Within proteins, Morgan Stanley said pressure on beef remains persistent. Strip steak prices accelerated to a 10% year-over-year increase in March, up from a 5% annual gain in February, and the cut also climbed 10% month-over-month. Ground beef climbed 14% year-over-year in March and rose 3% compared with February.

By contrast, chicken costs were relatively benign. Morgan Stanley noted that chicken wings and chicken breast were down markedly on the year - 34% and 32% respectively - helping offset some protein-related inflation. Eggs showed more volatile moves: a 70% year-over-year decline in March but a 50% increase compared with February.

Freight was another notable input, with transportation costs accelerating to a 33% year-over-year rise in March, up from an 18% annual gain in February, according to the bank.


On the top-line front, industry same-store sales improved to 1.4% in February, a step up from January, though Morgan Stanley observed that results remain weaker when viewed against a two-year comparison. Casual dining led segments with same-store sales of 2.7% in February. Quick-service restaurants posted a 1.1% comp, while fast casual logged a 0.6% increase.

Independent payment-data from Bloomberg Second Measure showed restaurant sales down 3% through March 15 compared with February, which recorded a 1% decline. The payment-card series has moved lower sequentially since the week ending March 1, the bank reported.

Macro indicators tied to dining costs and consumer behavior provided additional context. The consumer price index measure for food away from home grew 3.9% year-over-year in February, easing 10 basis points from January. Inflation for full service restaurants cooled slightly to 4.6% from 4.7%, while quick-service inflation held steady at 3.2%.

Labor and labor-market metrics showed modest shifts. Restaurant hourly wage inflation eased to 3.1% year-over-year in January from 3.2% in December. The unemployment rate ticked up to 4.4% in February from 4.3% in January.
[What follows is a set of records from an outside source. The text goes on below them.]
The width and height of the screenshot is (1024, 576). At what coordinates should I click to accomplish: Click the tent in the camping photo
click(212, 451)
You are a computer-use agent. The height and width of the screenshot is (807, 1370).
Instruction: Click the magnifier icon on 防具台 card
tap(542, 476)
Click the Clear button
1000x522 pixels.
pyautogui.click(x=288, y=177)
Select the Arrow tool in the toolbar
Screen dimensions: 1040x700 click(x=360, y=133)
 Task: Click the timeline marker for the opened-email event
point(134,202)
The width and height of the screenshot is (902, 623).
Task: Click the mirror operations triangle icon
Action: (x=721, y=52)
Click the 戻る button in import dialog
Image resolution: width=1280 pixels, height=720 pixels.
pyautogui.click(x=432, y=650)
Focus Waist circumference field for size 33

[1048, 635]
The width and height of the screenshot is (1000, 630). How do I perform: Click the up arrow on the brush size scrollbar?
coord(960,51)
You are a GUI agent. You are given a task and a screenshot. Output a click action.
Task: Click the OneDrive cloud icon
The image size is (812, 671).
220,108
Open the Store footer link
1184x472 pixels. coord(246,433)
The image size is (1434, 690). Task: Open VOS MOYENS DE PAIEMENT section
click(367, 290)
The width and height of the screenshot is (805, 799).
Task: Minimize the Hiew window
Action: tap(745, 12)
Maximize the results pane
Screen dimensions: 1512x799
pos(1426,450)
Measures of consumer health were mixed. Consumer sentiment declined to 55.5 in March, down 2.6% year-over-year. Separately, the personal savings rate rose by 90 basis points in January to 4.5%, up from 3.6% in December.


Taken together, Morgan Stanley’s data portray a restaurant input-cost picture with divergent dynamics: an overall index decline year-over-year but sharp month-to-month cost acceleration driven by a subset of commodities and logistics expenses, alongside uneven traffic and spending trends.

Risks

  • Sustained or rising beef prices could further pressure restaurant input costs and margins - this impacts restaurant operators and foodservice suppliers.
  • Higher freight costs may increase overall supply-chain expense for restaurant chains and distributors, affecting cost structures across the sector.
  • Weakening consumer spending signals and declining payment-card sales through mid-March introduce uncertainty for revenue growth in restaurants and related consumer discretionary businesses.